Data records
● ● ● ●

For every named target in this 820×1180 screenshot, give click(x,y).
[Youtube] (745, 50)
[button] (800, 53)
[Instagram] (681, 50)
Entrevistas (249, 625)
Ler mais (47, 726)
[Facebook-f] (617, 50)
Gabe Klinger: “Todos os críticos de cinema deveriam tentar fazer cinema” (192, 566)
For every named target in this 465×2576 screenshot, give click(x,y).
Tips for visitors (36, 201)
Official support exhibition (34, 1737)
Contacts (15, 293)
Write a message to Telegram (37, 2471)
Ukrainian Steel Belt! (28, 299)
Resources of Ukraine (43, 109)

● ● ● ●

▸ WORK TASK
Reproduce each line of the entries above from the one containing "For every named target in this 465×2576" through the last, exactly, and no other line.

▸ SOLUTION FOR THIS TASK
For every named target in this 465×2576 screenshot, give click(x,y).
Tips for visitors (36, 201)
Official support exhibition (34, 1737)
Contacts (15, 293)
Write a message to Telegram (37, 2471)
Ukrainian Steel Belt! (28, 299)
Resources of Ukraine (43, 109)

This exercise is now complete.